AAV causes inflammation in small blood vessels and can affect any part of the body, although organs like the kidneys and lungs are most commonly involved. AAV treatment aims to bring the disease into remission, where there are no symptoms, but optimal treatment for severe AAV remains unclear.

The first step in inducing remission is usually treatment with high-dose corticosteroids combined with either rituximab or cyclophosphamide, both given intravenously. Because corticosteroids can cause serious side effects when used at high doses or for prolonged periods, they should be tapered over time.

However, “whether [rituximab] is more effective than [intravenous cyclophosphamide] in patients with severe AAV in a long-term real-world setting remains unknown,” the researchers wrote. To find answers, researchers in Japan analyzed data from the observational, multicenter REVEAL registry, which follows people with AAV in Japan.

The researchers retrospectively analyzed data from 178 people with AAV, median age 74, who received induction treatment with corticosteroids combined with either rituximab (45 people) or cyclophosphamide (133 people).

Most (80.9%) had microscopic polyangiitis (MPA), while 19.1% had granulomatosis with polyangiitis (GPA), the two AAV types for which rituximab is approved.

The team used a statistical method to adjust for potential influencing factors and make people in the rituximab and cyclophosphamide groups as comparable as possible in several demographic and clinical features.

Rituximab delivers strong long-term results

Results showed the proportion of people who died was significantly lower among those treated with rituximab compared with those on cyclophosphamide (2.3% vs. 31.2%). Rituximab was linked to a significantly better 10-year survival, with patients being 90% less likely to die relative to those on cyclophosphamide.

At six months, corticosteroid-free remission was significantly more frequent in the rituximab group (52.1% vs. 30.9%). Corticosteroid-free remission was defined as a Birmingham Vasculitis Activity Score (BVAS) of zero, indicating no disease activity, on two visits at least one month apart, and a low daily dose of prednisolone, a corticosteroid.

People on rituximab required lower doses of prednisolone than those on cyclophosphamide at three, six, and 12 months. The BVAS showed a significant drop after treatment, indicating less severe disease, in both groups.

“In the [rituximab] group, [prednisolone] could be tapered earlier than that in the [intravenous cyclophosphamide] group without exacerbating the disease,” the researchers wrote. This means that while both therapies are effective at lessening disease severity, rituximab may reduce the need for corticosteroids more effectively.

Relapses were significantly less common in the rituximab group than in the cyclophosphamide group (17.8% vs. 44.9%). The 10-year relapse also tended to be lower among people treated with rituximab, but the difference was not statistically significant. In both groups, about half of people were on maintenance treatment with immunosuppressants at the time of their relapse.

Rituximab-treated patients tended to have lower rates of kidney failure progression relative to those on cyclophosphamide (6.9% vs. 10.4%), but 10-year progression rates “were comparable between the two groups,” the researchers wrote.

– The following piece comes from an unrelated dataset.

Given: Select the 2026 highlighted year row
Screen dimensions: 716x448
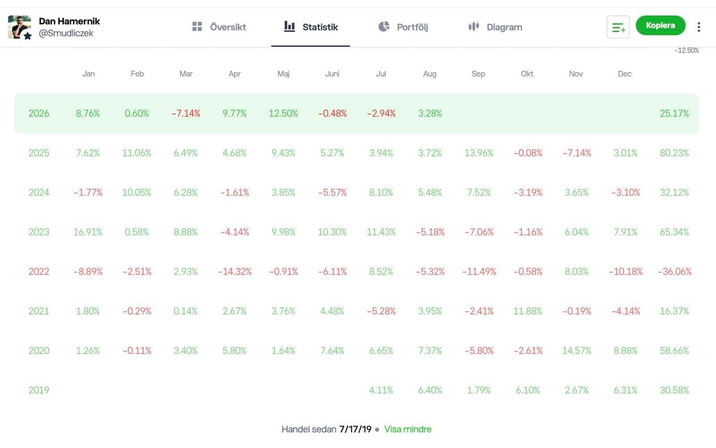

The team then analyzed the proportion of infection-related deaths and hospitalizations, given that both rituximab and cyclophosphamide suppress the immune system and can increase the risk of infections.

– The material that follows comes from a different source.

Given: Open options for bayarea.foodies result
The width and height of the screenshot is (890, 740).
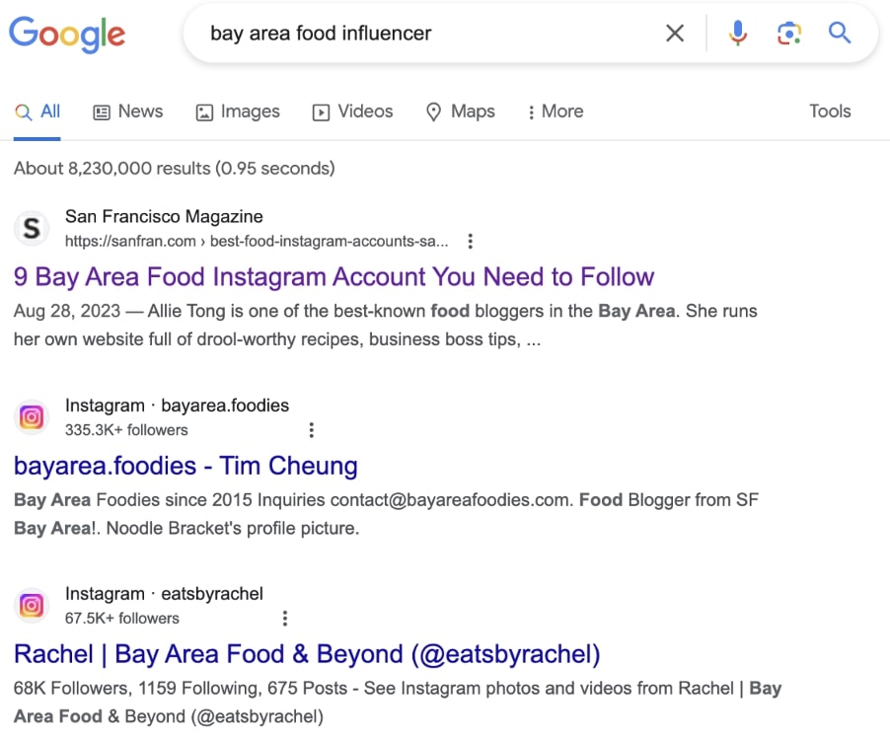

They found no deaths from severe infection among people treated with rituximab, while these occurred in 15.2% of those on cyclophosphamide. Severe infections, mostly respiratory, developed a median of two years after starting cyclophosphamide. Infection-related hospitalizations were more frequent with cyclophosphamide (30.7% vs. 16.1%), but the difference was not statistically significant.

“[Rituximab] demonstrated superior efficacy in improving survival and achieving [corticosteroid-free] remission, with fewer infection-related deaths compared to [intravenous cyclophosphamide] in patients with severe AAV,” the researchers concluded.